#196 Living with dying

People who know they are dying and still live joyfully have a lot to teach us about living and about embracing whatever is coming. Lee Lipsenthal was one of those. In July 2009 the busy medical director of the Preventive Medicine Research Institute was diagnosed with metastatic adenocarcinoma of the esophagus. That’s a cancer with a 10% survival rate.

Lipsenthal went through eight months of chemotherapy and radiation. The next year he lived cancer free. He slowed down his busy teaching and travel schedule. He meditated, spent time with his family, loved his wife. He made plans to do a book tour for Enjoy Every Sandwich: Living Each Day as If It Were Your Last, which was to be published in November 2011.

On August 2, a little less than two months before his death, Lipsenthal wrote “Dying Awake” for Huffington Post. I’d like to have known the man who could write:

If I have eight months to live, there is a lot of fun to be had. Once I am too sick or tired, I can watch movies, read books and have friends over. When I become too weak for that, I can enjoy the peace of our sweet home and the hugs of my wife. Not a bad way to spend the rest of my life.

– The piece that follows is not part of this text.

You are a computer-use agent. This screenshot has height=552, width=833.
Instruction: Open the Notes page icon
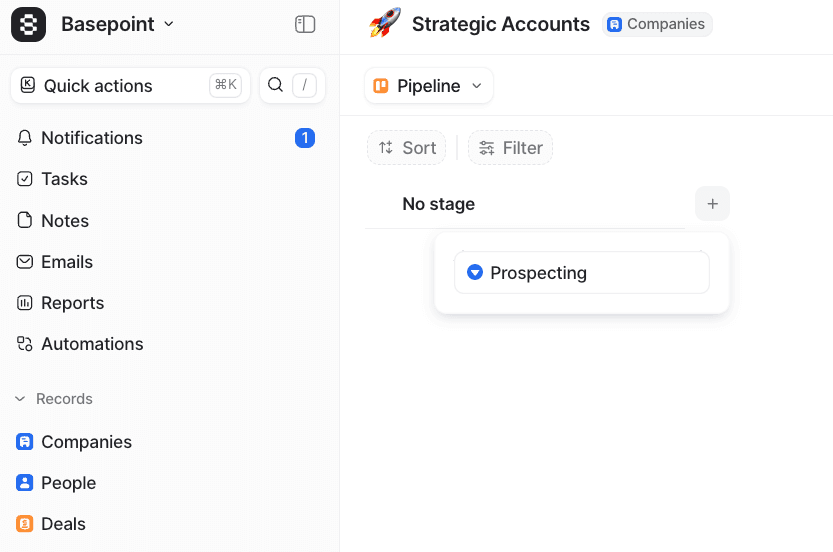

My mantra of “it is what it is” means more to me now than ever. Regretting anything left undone would be a waste of time and energy. I will enjoy what is left.

My meditation practice has eliminated my fear of dying, opening me up to what might come after death (I know I can’t possibly know until it happens) and allowing me to just be there for the ride. I am at peace: awake and aware. So, here I am, dying awake.

He died before the book was released, but Enjoy Every Sandwich: Living Each Day as If It Were Your Last was ready for his memorial service. Though his passing leaves a huge hole in the lives of those who loved him, his manner of dying is a gift to us all.

We don’t need to wait until illness or accident reminds us of our mortality. We can live every day with gratitude and joy.